Data records:
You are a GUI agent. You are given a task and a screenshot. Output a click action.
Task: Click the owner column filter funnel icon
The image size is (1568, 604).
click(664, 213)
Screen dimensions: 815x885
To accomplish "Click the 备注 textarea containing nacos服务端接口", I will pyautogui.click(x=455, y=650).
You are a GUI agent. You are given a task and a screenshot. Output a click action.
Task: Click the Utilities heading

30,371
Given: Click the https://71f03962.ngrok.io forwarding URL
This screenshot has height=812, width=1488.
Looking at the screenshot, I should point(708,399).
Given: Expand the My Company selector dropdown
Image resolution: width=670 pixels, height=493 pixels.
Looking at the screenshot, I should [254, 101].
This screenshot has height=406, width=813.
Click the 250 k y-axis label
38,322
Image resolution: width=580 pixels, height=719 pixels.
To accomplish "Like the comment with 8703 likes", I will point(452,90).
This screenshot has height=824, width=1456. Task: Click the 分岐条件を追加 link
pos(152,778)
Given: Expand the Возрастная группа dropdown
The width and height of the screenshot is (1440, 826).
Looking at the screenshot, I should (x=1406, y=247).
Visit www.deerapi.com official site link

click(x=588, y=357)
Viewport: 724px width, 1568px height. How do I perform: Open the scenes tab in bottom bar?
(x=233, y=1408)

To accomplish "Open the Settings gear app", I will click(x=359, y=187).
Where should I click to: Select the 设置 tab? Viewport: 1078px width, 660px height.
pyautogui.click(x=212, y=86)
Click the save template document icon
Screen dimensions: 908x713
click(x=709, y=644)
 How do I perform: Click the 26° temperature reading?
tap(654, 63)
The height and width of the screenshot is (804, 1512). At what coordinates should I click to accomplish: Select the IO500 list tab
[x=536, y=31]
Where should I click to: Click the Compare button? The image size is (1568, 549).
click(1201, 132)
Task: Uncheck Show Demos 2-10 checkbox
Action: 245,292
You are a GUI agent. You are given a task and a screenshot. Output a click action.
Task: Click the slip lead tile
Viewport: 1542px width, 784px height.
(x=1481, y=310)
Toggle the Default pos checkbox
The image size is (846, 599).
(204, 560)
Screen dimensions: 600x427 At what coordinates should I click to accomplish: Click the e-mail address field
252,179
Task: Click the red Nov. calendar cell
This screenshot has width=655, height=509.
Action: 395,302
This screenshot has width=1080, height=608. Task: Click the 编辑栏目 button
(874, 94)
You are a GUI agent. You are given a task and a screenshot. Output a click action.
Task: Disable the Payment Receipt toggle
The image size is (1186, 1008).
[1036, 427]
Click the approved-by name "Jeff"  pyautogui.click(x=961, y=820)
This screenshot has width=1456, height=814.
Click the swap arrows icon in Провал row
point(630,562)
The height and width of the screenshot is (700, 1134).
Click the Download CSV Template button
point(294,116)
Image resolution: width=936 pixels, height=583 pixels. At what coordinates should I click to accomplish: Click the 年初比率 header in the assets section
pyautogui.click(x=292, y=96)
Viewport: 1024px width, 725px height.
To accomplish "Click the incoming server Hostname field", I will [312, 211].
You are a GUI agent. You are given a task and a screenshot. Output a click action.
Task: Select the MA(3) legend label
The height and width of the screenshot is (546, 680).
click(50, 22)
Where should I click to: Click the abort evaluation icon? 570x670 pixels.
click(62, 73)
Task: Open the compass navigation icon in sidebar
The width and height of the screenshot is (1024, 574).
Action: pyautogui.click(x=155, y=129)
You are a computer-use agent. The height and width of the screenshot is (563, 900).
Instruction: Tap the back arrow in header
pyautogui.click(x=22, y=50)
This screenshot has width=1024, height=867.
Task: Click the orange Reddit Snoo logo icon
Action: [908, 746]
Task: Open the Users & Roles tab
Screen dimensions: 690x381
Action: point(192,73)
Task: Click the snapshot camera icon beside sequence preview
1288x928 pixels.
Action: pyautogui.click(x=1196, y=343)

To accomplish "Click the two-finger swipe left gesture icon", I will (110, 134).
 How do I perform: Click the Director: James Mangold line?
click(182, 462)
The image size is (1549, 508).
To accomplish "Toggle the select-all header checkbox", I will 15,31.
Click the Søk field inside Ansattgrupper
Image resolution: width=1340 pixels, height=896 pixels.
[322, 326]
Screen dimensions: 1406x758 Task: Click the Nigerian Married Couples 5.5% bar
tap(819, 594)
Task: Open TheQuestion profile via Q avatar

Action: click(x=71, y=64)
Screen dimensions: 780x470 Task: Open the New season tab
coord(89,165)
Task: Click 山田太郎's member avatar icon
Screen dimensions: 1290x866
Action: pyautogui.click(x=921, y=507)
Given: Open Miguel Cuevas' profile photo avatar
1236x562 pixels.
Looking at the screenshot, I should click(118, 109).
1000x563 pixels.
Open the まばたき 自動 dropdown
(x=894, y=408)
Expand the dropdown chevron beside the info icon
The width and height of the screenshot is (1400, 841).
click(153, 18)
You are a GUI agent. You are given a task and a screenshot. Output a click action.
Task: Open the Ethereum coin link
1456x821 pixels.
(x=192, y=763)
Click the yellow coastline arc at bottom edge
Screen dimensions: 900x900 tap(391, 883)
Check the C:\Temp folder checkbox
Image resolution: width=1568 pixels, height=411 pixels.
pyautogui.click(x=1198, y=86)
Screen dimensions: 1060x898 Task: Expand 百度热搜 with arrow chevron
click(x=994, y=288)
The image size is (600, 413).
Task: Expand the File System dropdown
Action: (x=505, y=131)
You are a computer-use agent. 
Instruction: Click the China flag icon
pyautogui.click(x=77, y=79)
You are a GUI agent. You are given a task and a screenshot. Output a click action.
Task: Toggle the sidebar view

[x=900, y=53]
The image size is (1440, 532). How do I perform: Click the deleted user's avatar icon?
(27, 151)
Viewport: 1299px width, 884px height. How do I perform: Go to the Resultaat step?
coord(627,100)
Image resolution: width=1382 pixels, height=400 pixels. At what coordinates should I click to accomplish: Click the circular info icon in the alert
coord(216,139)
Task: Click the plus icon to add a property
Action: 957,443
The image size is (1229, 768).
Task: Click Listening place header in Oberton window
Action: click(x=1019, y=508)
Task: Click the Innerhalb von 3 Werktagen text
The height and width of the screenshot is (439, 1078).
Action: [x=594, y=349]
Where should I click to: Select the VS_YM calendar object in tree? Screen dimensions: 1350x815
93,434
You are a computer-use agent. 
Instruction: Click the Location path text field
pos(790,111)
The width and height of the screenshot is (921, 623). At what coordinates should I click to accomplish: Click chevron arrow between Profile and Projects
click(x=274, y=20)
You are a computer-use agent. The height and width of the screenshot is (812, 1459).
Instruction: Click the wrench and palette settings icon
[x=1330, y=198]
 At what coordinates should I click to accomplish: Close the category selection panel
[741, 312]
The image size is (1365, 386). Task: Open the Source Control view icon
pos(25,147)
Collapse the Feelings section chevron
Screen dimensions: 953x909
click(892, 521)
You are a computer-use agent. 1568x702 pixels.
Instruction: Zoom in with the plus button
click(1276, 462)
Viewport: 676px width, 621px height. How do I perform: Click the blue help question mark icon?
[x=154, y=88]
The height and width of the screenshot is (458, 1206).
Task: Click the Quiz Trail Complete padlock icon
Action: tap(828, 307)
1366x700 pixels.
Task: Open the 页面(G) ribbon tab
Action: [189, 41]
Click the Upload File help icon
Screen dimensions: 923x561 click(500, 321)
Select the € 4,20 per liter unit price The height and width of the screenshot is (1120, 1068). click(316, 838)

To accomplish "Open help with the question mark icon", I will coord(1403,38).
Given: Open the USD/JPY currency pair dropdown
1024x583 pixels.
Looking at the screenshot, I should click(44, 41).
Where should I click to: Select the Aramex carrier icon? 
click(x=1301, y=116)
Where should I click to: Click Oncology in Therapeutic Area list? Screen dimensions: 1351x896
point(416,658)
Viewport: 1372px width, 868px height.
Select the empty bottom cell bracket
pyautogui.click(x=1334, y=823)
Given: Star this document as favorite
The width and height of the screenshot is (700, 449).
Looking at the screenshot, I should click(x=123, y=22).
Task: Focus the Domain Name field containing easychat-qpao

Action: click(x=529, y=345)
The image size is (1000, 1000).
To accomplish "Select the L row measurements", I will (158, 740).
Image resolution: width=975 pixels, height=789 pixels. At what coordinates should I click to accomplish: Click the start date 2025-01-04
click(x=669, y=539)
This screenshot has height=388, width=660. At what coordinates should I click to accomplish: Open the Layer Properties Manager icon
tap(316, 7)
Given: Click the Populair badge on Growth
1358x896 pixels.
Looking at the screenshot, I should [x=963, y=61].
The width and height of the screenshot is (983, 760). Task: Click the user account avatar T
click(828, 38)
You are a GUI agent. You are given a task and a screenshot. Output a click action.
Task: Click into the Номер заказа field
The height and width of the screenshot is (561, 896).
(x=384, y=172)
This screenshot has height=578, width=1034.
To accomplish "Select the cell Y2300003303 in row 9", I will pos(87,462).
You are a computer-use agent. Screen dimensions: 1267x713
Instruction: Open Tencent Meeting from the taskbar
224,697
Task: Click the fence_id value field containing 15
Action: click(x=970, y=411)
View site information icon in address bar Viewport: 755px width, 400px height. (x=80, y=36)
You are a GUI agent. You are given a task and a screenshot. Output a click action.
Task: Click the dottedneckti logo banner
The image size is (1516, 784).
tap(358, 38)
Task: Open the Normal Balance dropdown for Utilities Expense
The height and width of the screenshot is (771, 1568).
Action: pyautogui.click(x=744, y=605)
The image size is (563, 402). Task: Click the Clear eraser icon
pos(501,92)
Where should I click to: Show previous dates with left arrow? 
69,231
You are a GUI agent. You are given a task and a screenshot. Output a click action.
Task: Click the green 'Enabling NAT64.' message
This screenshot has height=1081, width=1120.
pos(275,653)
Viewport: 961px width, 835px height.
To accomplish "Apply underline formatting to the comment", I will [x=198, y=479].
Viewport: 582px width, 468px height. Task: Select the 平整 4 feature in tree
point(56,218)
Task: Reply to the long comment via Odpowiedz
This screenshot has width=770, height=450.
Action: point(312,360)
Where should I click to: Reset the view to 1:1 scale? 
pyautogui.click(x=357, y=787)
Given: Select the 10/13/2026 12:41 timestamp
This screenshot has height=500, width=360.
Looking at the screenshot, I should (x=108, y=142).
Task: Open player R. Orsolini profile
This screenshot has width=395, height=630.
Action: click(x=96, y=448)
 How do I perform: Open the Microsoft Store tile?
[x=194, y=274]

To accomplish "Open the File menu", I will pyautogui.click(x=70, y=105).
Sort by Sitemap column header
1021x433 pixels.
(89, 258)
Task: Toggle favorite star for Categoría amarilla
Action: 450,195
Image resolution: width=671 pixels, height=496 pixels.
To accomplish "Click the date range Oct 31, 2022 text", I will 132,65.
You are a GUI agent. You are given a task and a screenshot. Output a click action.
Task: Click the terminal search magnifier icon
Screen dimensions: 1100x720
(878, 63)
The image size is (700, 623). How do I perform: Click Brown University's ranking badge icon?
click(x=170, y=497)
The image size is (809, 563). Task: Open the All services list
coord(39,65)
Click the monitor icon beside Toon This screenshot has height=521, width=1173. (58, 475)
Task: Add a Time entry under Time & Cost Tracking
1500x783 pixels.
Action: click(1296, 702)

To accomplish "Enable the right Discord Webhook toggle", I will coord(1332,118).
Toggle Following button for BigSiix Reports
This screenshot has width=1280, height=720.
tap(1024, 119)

What you have to do:
What is needed is a verbatim copy of every line in the records above from the one containing "The width and height of the screenshot is (1024, 574)." down to the one containing "is (563, 900).", both included, and nothing more.

Response to the exercise:
The width and height of the screenshot is (1024, 574).
Action: pyautogui.click(x=155, y=129)
You are a computer-use agent. The height and width of the screenshot is (563, 900).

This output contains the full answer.